For Africans arriving in Canada, they find the Mass is different. It doesn’t have the colour, the energy they are accustomed to back home, which was on display May 27 at the Africa Day Mass at Toronto’s Our Lady of Lourdes. Michael Swan
  • June 1, 2023

Edna Amuri remembers arriving in Canada from Kenya 20 years ago and heading straight out to church. She wanted Mass. She wanted to celebrate this new stage in her life. But a Sunday liturgy in Canada — the same in its outward form, made up of the same parts — seemed very different.

“It’s weird and it’s strange,” she said of her experience of Church in Canada. “The Mass is different. It’s kind of not lively. You’re done in half an hour.”

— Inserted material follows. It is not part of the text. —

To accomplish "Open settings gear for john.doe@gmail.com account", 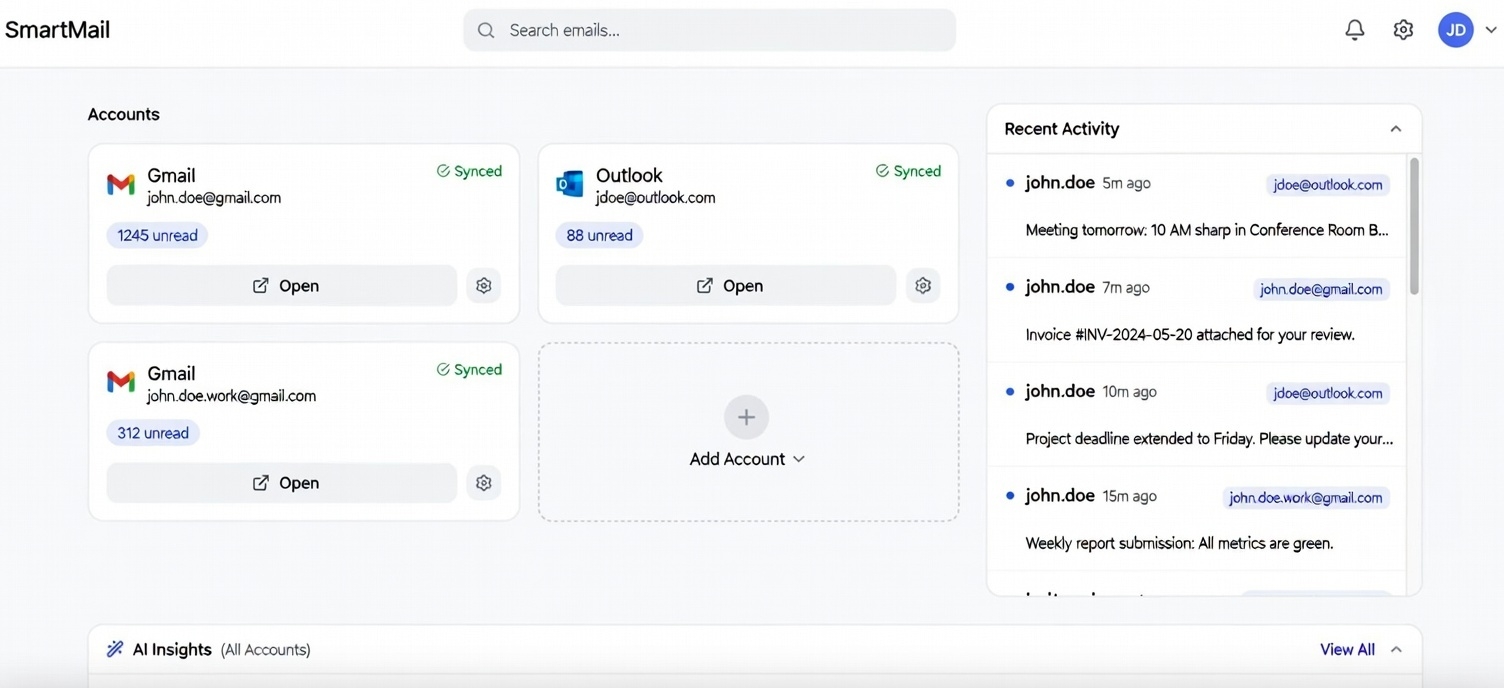I will click(484, 286).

Amuri made a special effort to be at Our Lady of Lourdes in downtown Toronto for a May 27 celebration of Pentecost. The Africa Day Mass brought African Catholics from across Toronto together to celebrate the great diversity of African Catholic culture — from Ge’ez Rite Ethiopians, to Francophones from Burundi, Rwanda and Congo, to the liturgical dance of Nigerians.

Amuri got what she was hoping for — a fully African experience of faith, right down to a homily that encouraged the congregation to shout responses back at homilist and principal celebrant Fr. Mathias Kotoka Amuzu.

“When it comes to the Holy Spirit, Catholics are the most ignorant. True or false?” Amuzu thundered at the pews. “True,” they roared back.

The massed African choirs of several Catholic parishes raised the domed ceiling of the historic church with spontaneous harmonies, accompanied by west African-style 12-string guitar. “There is power in the name of Jesus,” they sang. Prayers of the faithful were offered in Amhara, Yoruba, Shona, Ugandan, Portuguese, French and Ghanaian.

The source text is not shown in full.